Si il y a un groupe pour lequel j’attendais impatiemment leur premier album, c’est bel et bien Nastyjoe. Depuis un bon bout de temps, le groupe bordelais a réussi à se faire un nom avec leur univers musical percutant leur ayant permis de se faire une réputation scénique en passant par de nombreux tremplins (Prix Chorus, iNOUïS du Printemps de Bourges…) en quelques années. Alors forcément, on avait de gros espoirs pour leur premier album qui se nomme The House pour débuter cette année.
Et très rapidement, Nastyjoe va imposer son style à mi-chemin entre post-punk et indie rock anglo-saxon que l’on retrouve tout au long de ces dix nouveaux titres absolument ciselés. Démarrant en trombe avec un « Strange Place » où le quatuor bordelais nous incite à réveiller les fantômes du passé afin de mieux les confronter et de rejeter tous stéréotypes comme sur d’autres morceaux tranchants à l’image de « Dog’s Breakfast » et de « Hole In The Picture » rappelant aussi bien Fontaines D.C. que Blur musicalement parlant.
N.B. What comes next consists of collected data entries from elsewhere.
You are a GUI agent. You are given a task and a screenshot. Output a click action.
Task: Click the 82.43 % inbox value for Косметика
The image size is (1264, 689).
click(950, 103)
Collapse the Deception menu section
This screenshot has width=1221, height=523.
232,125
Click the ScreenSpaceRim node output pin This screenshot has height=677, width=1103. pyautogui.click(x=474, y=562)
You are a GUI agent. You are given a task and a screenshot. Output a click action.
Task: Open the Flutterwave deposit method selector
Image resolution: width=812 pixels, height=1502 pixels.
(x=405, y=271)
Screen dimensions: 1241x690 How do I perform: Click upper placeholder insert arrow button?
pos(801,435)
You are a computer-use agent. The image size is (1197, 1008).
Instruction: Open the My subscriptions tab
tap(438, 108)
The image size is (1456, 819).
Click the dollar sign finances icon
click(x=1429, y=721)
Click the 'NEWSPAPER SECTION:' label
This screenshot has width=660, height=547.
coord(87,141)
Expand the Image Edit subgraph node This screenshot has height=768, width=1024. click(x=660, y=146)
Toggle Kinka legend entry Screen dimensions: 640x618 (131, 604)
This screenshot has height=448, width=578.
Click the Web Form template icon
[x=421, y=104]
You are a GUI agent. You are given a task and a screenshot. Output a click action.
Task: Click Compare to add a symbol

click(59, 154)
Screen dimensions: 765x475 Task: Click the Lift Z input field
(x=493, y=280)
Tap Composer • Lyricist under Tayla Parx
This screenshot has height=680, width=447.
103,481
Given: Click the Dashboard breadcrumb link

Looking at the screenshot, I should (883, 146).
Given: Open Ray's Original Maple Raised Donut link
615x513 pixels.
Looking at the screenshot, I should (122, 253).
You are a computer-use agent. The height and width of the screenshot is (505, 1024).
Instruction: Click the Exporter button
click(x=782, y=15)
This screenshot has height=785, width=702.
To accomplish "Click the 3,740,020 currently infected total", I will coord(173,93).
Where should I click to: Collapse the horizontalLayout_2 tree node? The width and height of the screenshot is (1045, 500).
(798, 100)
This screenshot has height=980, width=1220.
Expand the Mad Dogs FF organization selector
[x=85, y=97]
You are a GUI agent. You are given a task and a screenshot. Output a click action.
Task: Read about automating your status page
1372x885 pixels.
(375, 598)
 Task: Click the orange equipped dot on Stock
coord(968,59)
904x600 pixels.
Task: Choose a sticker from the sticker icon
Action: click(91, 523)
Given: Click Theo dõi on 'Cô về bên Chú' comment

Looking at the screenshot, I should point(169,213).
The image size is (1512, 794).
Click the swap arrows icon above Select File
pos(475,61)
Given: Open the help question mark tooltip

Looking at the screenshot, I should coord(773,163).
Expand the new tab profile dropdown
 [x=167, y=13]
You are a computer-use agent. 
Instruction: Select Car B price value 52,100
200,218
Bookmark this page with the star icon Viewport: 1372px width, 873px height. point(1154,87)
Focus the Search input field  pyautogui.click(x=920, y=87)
C’est en pénétrant dans cette maison où règne l’incertitude, les tourments et autres luttes internes ainsi que l’envie d’évasion que Nastyjoe décide de faire un gros coup de ménage. Ces questionnements profonds trouveront énormément d’écho notamment lors des écoutes de « Wire » mais également de « Things Unsaid » scindé en deux parties distinctes et de « Blood In The Back » aux sensations auditives étrangement surréalistes qui permettront au groupe d’allier une écriture vibrante et introspetive avec des compositions percutantes et presque urgentes. Il ne manquera plus qu’un dernier cri du cœur noyé dans la solitude du nom de « Outside It’s Cold » pour que ce catalyseur de dix titres puisse nous procurer d’innombrables frissons.